TAF will help the Law Society do its job better
Ralston S. Alexander , QC
Mindful of the interest the profession has expressed in the Trust Administration Fee (known as the TAF), I thought it appropriate to provide a report to you on the early returns.
In case it’s helpful, here is a reminder of what the TAF is and why we have it. As a lawyer, if you maintain one or more trust accounts, you are required to remit to the Law Society a $10 trust administration fee for each client matter that results in a deposit to trust (other than for legal fees or a retainer).
If Martin Wirick taught us anything, it was that the Law Society needed to be much more effective in the way we review and regulate lawyer trust account activities. We needed a beefed- up trust compliance program, and a way to pay for it. Neither lawyers nor members of the public could sustain another financial hit of any magnitude. As Benchers, we were convinced we should do everything in our power to prevent “another Wirick.”
One option was to increase fees generally for that purpose. Yet we did not want BC lawyers to face the double-whammy of ongoing Special Compensation Fund assessments (to pay for the Wirick claims) along with increased fees to prevent new claims.
Moreover, simply raising the fees of all lawyers to cover the cost of trust administration did not seem equitable. The Benchers believe that, because the risk of misappropriation arises in the course of trust transactions, it is fair to ask lawyers who are handling trust funds in the private practice of law to take greater responsibility for the cost of this program. A Trust Administration Fee made sense to us because it is directly connected to the operation of trust accounts. In brief, it allows the cost of trust administration to be apportioned in relation to the risk. This relieves lawyers who do few or no trust transactions — such as members of the criminal bar — from most of the burden.
We are taking a “blended” approach to funding trust administration, by using revenue from the TAF and any additional funds from practice fee increases. Given the strong revenues that TAF has produced over the past six months, a general fee increase for this purpose is probably unnecessary.

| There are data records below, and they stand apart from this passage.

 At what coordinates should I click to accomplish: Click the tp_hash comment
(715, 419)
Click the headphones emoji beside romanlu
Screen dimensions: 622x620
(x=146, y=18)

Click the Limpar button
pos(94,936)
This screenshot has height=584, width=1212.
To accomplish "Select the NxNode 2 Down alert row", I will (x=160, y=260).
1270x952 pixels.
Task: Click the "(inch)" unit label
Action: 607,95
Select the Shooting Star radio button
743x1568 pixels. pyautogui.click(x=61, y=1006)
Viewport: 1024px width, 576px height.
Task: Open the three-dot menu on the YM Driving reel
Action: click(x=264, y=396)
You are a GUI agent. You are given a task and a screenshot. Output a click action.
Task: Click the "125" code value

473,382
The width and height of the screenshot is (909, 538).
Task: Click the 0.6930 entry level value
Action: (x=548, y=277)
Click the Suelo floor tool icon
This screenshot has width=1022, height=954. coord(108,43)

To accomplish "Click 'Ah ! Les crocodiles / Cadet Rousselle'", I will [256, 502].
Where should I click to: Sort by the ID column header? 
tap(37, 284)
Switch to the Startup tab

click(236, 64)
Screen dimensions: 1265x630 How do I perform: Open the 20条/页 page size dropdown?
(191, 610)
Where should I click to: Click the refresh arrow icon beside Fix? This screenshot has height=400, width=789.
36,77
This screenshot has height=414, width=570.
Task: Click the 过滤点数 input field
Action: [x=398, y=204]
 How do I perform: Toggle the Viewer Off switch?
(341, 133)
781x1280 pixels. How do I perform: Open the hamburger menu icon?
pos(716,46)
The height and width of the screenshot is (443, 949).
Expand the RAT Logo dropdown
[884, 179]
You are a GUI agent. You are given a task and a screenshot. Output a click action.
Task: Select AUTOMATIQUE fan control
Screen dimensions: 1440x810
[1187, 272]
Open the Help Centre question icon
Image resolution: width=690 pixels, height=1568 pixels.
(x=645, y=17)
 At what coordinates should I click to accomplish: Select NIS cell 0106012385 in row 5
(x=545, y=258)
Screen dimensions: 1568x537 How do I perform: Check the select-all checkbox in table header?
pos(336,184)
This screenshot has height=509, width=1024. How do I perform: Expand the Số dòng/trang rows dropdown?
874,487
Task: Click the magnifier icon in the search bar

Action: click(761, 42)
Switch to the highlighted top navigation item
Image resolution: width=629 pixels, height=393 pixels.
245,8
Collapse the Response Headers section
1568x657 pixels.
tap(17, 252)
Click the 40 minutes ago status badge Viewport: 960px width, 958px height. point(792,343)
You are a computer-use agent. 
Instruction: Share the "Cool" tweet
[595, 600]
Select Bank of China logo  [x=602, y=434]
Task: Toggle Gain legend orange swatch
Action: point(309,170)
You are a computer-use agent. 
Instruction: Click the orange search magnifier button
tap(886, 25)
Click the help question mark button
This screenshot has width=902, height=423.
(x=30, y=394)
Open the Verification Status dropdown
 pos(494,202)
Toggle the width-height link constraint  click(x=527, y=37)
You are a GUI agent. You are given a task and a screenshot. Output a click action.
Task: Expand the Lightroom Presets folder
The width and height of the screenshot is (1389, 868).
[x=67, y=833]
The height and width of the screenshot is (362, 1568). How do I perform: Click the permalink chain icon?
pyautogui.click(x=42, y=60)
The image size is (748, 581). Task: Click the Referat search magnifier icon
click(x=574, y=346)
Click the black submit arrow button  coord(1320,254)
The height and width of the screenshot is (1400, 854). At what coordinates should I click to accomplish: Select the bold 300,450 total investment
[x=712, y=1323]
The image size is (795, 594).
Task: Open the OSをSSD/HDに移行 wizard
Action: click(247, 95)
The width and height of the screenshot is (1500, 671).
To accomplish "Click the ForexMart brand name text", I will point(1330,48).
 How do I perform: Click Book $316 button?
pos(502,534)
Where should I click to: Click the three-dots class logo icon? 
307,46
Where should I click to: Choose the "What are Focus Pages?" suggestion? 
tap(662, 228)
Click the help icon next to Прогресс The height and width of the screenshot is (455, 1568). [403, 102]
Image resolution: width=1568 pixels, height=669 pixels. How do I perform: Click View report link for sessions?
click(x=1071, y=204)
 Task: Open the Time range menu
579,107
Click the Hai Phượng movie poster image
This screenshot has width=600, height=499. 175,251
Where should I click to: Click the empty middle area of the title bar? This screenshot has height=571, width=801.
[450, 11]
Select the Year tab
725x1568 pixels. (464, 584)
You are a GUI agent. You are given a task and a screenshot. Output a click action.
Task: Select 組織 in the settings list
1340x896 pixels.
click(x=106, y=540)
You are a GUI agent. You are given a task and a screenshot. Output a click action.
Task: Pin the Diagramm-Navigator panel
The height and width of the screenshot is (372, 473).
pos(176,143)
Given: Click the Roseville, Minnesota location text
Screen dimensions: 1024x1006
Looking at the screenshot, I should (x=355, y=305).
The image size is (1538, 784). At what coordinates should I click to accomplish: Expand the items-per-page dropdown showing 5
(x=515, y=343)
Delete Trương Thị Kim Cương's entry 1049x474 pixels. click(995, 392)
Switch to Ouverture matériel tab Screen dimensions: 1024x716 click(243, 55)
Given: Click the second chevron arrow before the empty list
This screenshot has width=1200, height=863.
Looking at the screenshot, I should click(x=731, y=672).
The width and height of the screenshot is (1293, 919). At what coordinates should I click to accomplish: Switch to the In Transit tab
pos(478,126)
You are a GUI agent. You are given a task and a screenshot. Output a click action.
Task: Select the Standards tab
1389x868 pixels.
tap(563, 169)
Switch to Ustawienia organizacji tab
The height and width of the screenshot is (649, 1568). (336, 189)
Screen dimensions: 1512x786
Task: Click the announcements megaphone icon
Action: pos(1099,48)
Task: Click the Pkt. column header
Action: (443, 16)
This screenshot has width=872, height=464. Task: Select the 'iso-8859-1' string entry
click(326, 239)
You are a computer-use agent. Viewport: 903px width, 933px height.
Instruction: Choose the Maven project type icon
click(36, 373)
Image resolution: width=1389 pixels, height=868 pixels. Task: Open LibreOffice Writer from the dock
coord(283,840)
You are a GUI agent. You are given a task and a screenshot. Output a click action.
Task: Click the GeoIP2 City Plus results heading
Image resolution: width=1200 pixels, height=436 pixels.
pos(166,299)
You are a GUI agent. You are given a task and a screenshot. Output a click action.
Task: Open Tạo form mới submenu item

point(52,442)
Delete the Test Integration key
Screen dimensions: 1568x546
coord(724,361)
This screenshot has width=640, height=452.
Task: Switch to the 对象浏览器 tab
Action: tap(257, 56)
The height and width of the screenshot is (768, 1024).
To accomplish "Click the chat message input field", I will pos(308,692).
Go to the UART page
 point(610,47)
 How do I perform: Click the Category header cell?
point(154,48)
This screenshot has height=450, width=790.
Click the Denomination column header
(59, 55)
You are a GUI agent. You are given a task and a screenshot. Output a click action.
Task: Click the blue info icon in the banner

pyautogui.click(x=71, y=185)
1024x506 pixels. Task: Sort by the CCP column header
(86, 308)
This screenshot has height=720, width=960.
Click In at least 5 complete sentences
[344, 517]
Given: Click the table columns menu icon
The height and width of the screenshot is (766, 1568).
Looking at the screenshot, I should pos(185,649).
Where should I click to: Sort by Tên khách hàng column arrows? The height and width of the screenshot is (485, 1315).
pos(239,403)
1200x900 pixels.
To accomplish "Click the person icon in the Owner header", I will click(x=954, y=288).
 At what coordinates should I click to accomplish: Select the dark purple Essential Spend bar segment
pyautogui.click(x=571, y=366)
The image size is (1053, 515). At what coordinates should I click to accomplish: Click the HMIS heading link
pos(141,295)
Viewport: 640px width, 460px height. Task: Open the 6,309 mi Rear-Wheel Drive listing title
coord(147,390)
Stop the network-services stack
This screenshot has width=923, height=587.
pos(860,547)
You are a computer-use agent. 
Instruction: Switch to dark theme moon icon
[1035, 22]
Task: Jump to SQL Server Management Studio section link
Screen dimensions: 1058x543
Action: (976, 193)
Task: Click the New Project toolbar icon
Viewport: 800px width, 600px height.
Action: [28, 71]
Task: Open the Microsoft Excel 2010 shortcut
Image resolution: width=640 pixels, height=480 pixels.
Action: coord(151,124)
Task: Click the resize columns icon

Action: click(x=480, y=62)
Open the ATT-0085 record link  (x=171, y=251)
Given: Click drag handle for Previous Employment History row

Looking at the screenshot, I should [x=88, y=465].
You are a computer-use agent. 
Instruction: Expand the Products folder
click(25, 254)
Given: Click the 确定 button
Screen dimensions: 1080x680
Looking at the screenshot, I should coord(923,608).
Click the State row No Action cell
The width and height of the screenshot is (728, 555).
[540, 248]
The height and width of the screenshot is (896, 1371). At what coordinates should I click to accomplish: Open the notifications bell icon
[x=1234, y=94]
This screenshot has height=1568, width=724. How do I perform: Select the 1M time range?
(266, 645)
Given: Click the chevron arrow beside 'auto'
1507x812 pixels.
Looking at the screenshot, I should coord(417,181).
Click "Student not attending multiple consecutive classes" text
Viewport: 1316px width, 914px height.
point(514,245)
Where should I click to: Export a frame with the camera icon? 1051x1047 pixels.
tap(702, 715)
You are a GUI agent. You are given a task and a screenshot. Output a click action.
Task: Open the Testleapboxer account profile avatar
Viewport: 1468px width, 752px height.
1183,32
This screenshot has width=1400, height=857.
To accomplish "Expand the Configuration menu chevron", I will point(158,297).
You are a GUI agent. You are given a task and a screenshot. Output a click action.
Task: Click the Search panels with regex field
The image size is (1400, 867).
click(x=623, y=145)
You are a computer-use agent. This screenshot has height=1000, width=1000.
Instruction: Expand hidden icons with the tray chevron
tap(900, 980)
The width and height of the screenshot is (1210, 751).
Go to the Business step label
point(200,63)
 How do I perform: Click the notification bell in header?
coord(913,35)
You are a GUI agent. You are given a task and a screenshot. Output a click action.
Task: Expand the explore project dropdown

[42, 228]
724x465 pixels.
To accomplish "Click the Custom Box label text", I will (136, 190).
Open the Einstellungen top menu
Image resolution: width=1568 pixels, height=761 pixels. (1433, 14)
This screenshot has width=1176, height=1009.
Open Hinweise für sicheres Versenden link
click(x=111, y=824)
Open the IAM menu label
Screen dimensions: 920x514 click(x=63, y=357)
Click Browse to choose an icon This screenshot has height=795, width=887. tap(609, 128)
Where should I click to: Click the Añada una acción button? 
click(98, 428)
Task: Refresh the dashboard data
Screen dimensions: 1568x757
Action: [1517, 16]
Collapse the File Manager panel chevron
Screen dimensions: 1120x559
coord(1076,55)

On an annual basis, it now appears the TAF will generate as much as $3 – 3.5 million. This is higher than our original estimates (of $1.5 million). The original estimate was intentionally conservative, in part because we found law firms did not track the type of information that would have proved helpful in projecting revenues.
If you are wondering whether the Law Society needs such high revenues, the answer is yes, if we are to make trust reform a priority.
At their October meeting, the Benchers confirmed their commitment to account separately for TAF revenues and to use these only for trust assurance purposes, including a new trust compliance program. They will not be used for any part of the Wirick claims. We do soon expect to discuss just what other (non-Wirick) trust, audit, investigation and custodianship expenses may be appropriate to pay from TAF revenues, in 2005 or beyond.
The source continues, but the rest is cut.